→ **Task brief**
Copy each of the following entries word for word, without changing anything.

[start of Input]

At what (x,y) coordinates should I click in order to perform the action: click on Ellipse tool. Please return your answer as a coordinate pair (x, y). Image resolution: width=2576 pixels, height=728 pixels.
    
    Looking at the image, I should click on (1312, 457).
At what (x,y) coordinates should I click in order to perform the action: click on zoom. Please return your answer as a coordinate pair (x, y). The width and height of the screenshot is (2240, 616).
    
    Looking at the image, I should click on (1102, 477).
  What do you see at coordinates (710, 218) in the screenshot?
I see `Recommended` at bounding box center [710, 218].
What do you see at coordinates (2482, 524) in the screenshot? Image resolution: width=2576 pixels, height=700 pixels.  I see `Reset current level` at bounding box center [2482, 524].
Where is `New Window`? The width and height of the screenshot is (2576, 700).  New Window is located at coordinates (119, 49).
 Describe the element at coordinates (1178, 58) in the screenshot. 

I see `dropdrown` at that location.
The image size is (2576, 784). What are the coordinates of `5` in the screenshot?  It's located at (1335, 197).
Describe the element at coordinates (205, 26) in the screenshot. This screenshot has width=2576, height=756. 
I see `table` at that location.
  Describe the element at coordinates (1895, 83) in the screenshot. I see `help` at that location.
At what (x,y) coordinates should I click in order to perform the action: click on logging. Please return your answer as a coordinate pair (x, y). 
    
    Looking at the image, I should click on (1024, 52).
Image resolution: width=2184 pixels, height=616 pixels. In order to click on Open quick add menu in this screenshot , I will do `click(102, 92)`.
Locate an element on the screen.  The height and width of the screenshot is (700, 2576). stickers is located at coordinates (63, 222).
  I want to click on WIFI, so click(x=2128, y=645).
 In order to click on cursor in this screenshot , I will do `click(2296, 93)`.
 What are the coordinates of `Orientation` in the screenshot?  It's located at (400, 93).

[end of Input]

→ **Answer to this task**
At what (x,y) coordinates should I click in order to perform the action: click on Ellipse tool. Please return your answer as a coordinate pair (x, y). Image resolution: width=2576 pixels, height=728 pixels.
    
    Looking at the image, I should click on (1312, 457).
At what (x,y) coordinates should I click in order to perform the action: click on zoom. Please return your answer as a coordinate pair (x, y). The width and height of the screenshot is (2240, 616).
    
    Looking at the image, I should click on (1102, 477).
  What do you see at coordinates (710, 218) in the screenshot?
I see `Recommended` at bounding box center [710, 218].
What do you see at coordinates (2482, 524) in the screenshot? Image resolution: width=2576 pixels, height=700 pixels.  I see `Reset current level` at bounding box center [2482, 524].
Where is `New Window`? The width and height of the screenshot is (2576, 700).  New Window is located at coordinates (119, 49).
 Describe the element at coordinates (1178, 58) in the screenshot. 

I see `dropdrown` at that location.
The image size is (2576, 784). What are the coordinates of `5` in the screenshot?  It's located at (1335, 197).
Describe the element at coordinates (205, 26) in the screenshot. This screenshot has width=2576, height=756. 
I see `table` at that location.
  Describe the element at coordinates (1895, 83) in the screenshot. I see `help` at that location.
At what (x,y) coordinates should I click in order to perform the action: click on logging. Please return your answer as a coordinate pair (x, y). 
    
    Looking at the image, I should click on (1024, 52).
Image resolution: width=2184 pixels, height=616 pixels. In order to click on Open quick add menu in this screenshot , I will do `click(102, 92)`.
Locate an element on the screen.  The height and width of the screenshot is (700, 2576). stickers is located at coordinates (63, 222).
  I want to click on WIFI, so click(x=2128, y=645).
 In order to click on cursor in this screenshot , I will do `click(2296, 93)`.
 What are the coordinates of `Orientation` in the screenshot?  It's located at (400, 93).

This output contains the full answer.